There were many different types of gladiators in ancient Rome. Some of the first gladiators had been prisoners-of-war, and so some of the earliest types of gladiators were experienced fighters; Gauls, Samnites, and Thraeces (Thracians) used their native weapons and armor. Different gladiator types specialized in specific weapons and fighting techniques. Combatants were usually pitted against opponents with different, but more or less equivalent equipment, for the sake of a fair and balanced contest. Most gladiators only fought others from within the same school or ludus, but sometimes specific gladiators could be requested to fight one from another ludus.
Elite gladiators wore high-quality decorative armour for the pre-game parade (Pompa). Julius Caesar's gladiators wore silver armour, Domitian's wore golden armour and Nero's wore armour decorated with carved amber. Peacock feathers were used for plumes while tunics and loincloths had patterns in gold thread. For the fighting, functional combat armour was used; this too could be elaborately decorated. Some artistic sources, such as reliefs and mosaics, show gladiators with a various number of tassels hanging from one arm or leg. It has been speculated that they were a form of "scorecard" to show the number of fights a gladiator had won. Contests were managed by arena referees, and were fought under strict rules and etiquette.
Combat was probably accompanied by music, whose tempo might have varied to match that of the combat. Typical instruments were a long straight trumpet (tuba), a large curved brass instrument (lituus), and a water organ (organum). During the Imperial period, the games might be preceded by a mimus, a form of comedy show. An image from Pompeii shows a "flute playing bear" (Ursus tibicen) and a "horn-blowing chicken" (Pullus cornicen), that may have been part of such a mimus.
The following list includes gladiators as typed by fighting style and equipment, general terms for gladiators, fighters associated with gladiatorial spectacles who were not strictly gladiators, and personnel associated with training or presentation.

→ **STATED EXERCISE**: Could you reproduce the passage on Roman gladiators starting with "There were many" and going on through "from another ludus.", with "prisoners-of-war" renamed to "captives"? The rows after this point are separate material, unrelated to the passage on Roman gladiators.

→ **DATASET ROWS**:

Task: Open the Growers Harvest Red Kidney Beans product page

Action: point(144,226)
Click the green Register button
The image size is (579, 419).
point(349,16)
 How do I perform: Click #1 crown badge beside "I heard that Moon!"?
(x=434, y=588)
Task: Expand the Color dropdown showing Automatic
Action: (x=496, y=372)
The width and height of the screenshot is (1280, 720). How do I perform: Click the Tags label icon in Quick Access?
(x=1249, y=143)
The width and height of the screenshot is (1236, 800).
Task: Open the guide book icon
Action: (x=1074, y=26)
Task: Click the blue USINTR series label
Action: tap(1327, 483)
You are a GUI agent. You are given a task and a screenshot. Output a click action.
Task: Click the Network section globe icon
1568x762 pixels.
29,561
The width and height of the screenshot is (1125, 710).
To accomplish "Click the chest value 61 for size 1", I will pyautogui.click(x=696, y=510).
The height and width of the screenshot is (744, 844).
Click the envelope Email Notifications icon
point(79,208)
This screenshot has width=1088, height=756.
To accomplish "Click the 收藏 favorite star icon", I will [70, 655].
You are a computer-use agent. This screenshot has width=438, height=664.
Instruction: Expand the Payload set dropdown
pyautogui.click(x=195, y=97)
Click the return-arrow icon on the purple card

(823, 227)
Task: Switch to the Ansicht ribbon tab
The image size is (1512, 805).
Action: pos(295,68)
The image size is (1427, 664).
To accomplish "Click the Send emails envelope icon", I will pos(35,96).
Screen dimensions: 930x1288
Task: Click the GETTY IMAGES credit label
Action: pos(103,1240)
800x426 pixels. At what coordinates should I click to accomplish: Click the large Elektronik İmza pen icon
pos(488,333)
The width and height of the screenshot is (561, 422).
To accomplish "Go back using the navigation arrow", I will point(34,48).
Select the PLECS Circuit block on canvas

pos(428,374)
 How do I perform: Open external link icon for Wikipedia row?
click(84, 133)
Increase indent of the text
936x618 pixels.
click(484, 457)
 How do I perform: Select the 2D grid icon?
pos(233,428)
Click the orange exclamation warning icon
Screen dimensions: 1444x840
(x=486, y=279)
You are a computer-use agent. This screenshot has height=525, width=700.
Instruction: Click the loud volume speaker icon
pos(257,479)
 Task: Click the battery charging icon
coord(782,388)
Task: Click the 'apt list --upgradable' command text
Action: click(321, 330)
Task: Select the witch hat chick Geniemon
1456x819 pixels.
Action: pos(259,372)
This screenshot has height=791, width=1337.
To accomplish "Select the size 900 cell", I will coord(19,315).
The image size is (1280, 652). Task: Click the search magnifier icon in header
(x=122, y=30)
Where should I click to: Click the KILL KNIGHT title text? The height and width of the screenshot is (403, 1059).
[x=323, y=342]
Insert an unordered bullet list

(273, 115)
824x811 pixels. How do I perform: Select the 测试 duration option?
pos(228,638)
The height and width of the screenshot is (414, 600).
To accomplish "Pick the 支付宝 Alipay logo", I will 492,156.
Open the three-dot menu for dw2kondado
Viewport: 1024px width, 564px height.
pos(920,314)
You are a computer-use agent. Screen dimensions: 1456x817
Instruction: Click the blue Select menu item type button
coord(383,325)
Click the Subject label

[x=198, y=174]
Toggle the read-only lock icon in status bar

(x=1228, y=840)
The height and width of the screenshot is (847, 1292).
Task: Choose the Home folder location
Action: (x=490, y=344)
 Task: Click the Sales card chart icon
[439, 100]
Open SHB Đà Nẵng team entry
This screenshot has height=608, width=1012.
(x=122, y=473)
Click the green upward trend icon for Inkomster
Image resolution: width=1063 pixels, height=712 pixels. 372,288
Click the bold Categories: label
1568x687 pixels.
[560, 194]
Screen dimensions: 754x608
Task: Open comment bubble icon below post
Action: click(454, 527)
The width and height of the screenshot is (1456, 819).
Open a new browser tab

→ **TASK ANSWER**:
There were many different types of gladiators in ancient Rome. Some of the first gladiators had been captives, and so some of the earliest types of gladiators were experienced fighters; Gauls, Samnites, and Thraeces (Thracians) used their native weapons and armor. Different gladiator types specialized in specific weapons and fighting techniques. Combatants were usually pitted against opponents with different, but more or less equivalent equipment, for the sake of a fair and balanced contest. Most gladiators only fought others from within the same school or ludus, but sometimes specific gladiators could be requested to fight one from another ludus.